→ **Data**

Segment Open

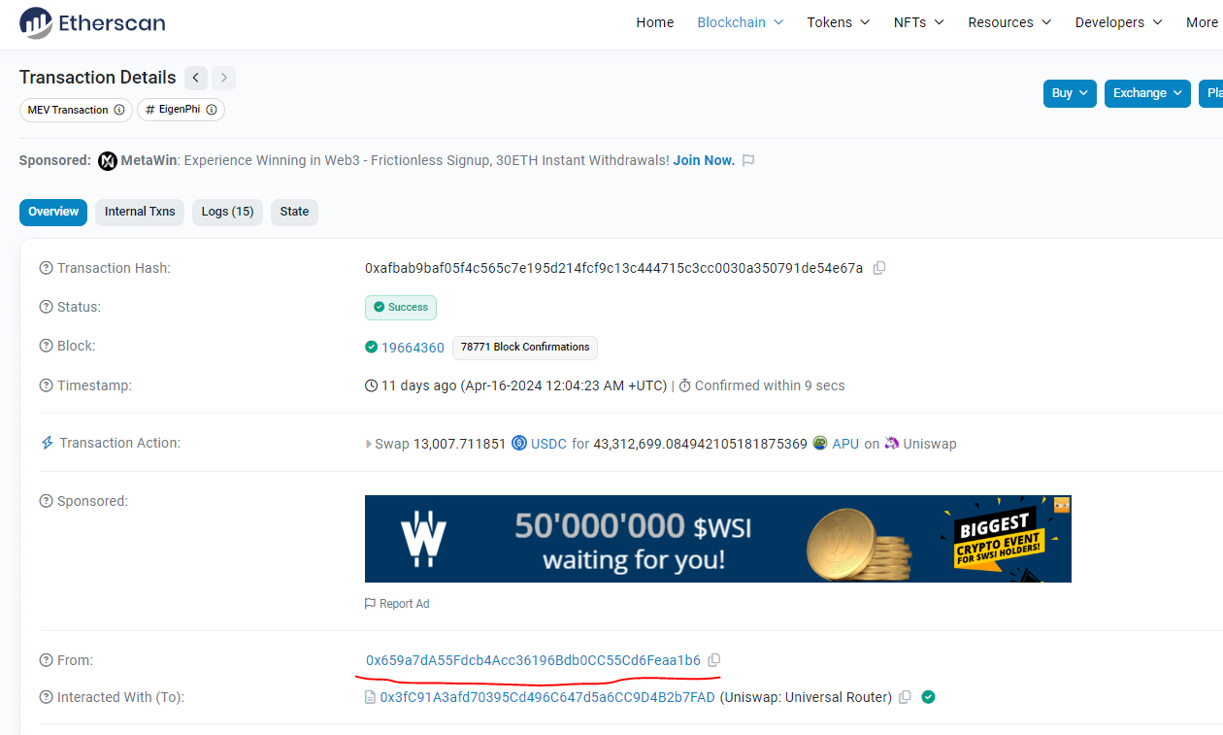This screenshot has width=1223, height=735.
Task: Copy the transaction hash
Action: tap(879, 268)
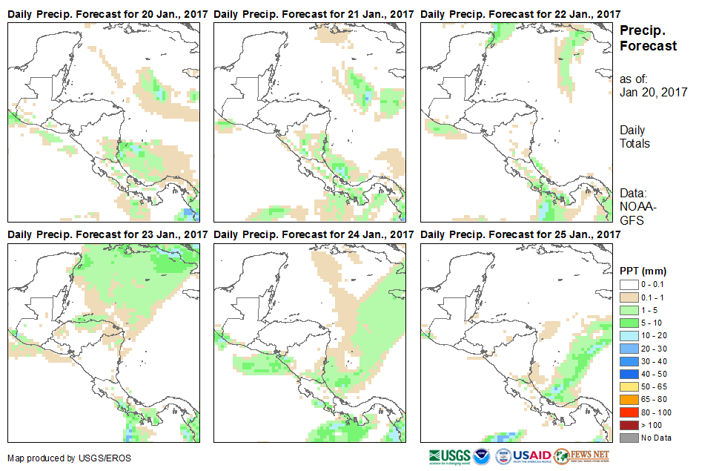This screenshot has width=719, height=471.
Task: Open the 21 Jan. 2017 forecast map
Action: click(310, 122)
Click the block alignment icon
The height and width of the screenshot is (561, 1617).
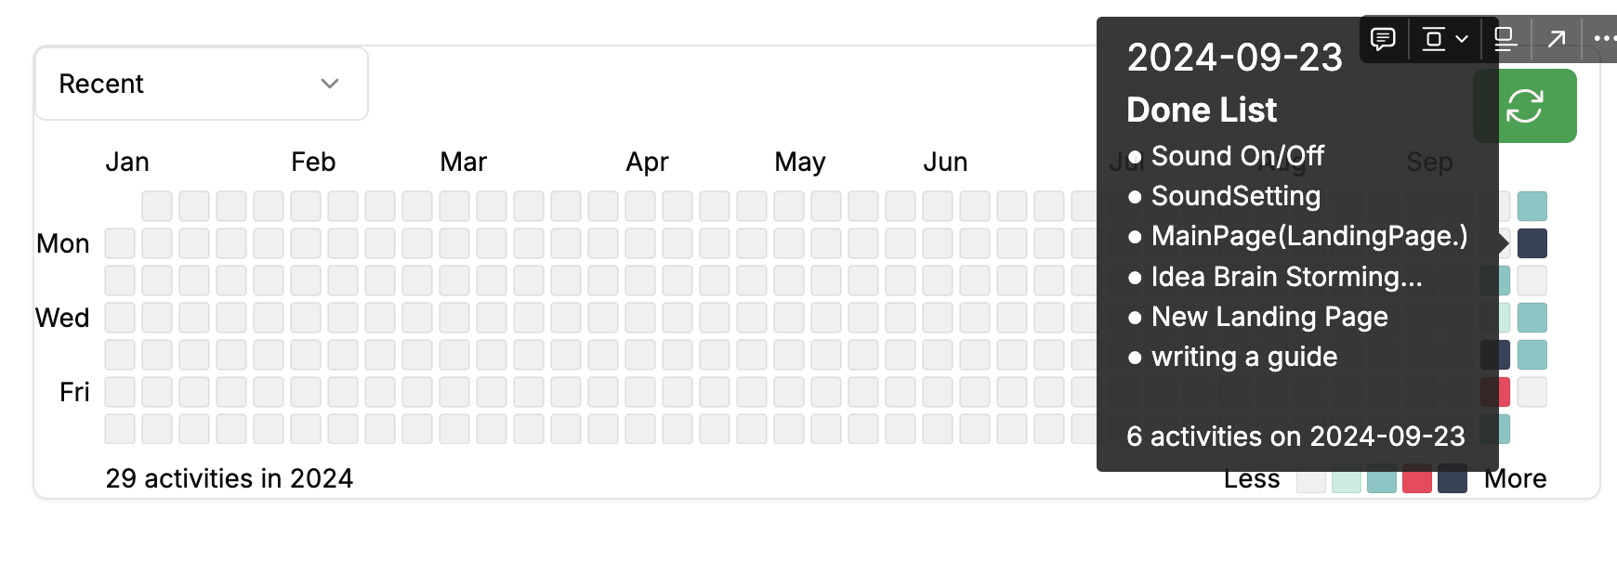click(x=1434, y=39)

Segment Closed

→ **The problem**
Beginning at the line with "Click the block alignment icon" and ending at the last line of the listing above, retype each line exactly, including those two lines. Leave the pictures out.

→ **Task result**
Click the block alignment icon
The height and width of the screenshot is (561, 1617).
click(x=1434, y=39)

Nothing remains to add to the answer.